VIH/SIDA A SEDHIOU : Peu de séropositifs observent le suivi médical
Le suivi des Personnes vivant avec le Vih/Sida (PvVih)
est une véritable équation pour les praticiens de la Santé dans la
région de Sédhiou. Beaucoup de malades ne reviennent pas après leur
première consultation.
« Nous avons eu 87 cas de femmes enceintes
séropositives en 2009. Il y a moins d’une trentaine qui ont accouché
dans les structures de Santé. Nous n’avons pas ce que nous cherchions
c’est-à-dire la protection de l’enfant », révèle le Dr Khalidou Konté,
directeur de la Région médicale de Sédhiou.
Les femmes dépistées ne se rendent pas dans les
hôpitaux par peur de susciter des suspicions sur leur état sérologique.
« Ces femmes sont dépistées en stratégies avancées, c’est-à-dire que
les agents les trouvent dans leur village. On leur demande de venir
accoucher à l’hôpital. Elles ne le font pas parce qu’elles ne partagent
pas leur statut sérologique avec leur mari. C’est l’enfant qui perd
parce qu’il sera infecté », explique le Dr Khalidou Konté.

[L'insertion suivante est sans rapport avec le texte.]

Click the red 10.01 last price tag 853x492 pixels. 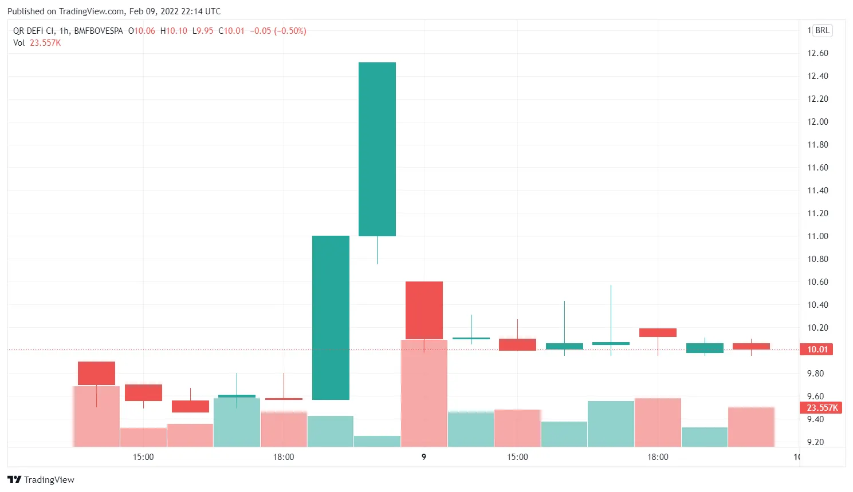pyautogui.click(x=817, y=349)
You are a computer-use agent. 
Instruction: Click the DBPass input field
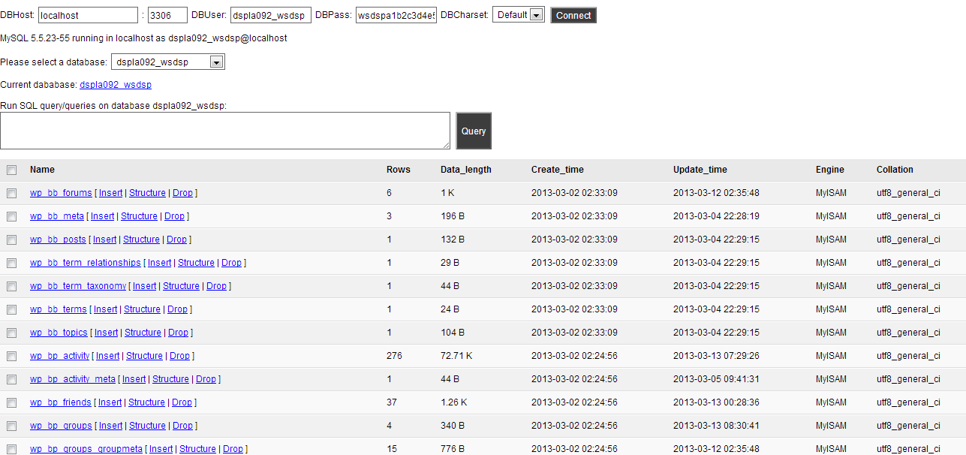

Le non-suivi médical est aussi observé chez les hommes
dans cette région. Ceux qui ont pris conscience de la nécessité de
prendre les médicaments de façon régulière peuvent être comptés du bout
des doigts.
« Nous avons de nombreux perdus de vue dans les
départements de Sédhiou et de Goudomp. Si certains reviennent une fois,
d’autres pas. Il y a un problème pour le partage du statut
sérologique », ajoute le Dr Konté qui travaille dans cette région
depuis plus de 9 ans.
Aujourd’hui, les responsables des programmes de lutte
contre le Sida doivent élaborer des stratégies idoines pour convaincre
les malades à se rendre dans les structures de Santé pour le suivi
médical. Pour cela, il faut d’abord s’attaquer aux préjugés qui
entourent cette affection. « Sur 400 personnes, nous avons 150 perdues
de vue, malgré la mise en place d’une association de Personnes vivant
avec le Vih/Sida », note le Dr Konté.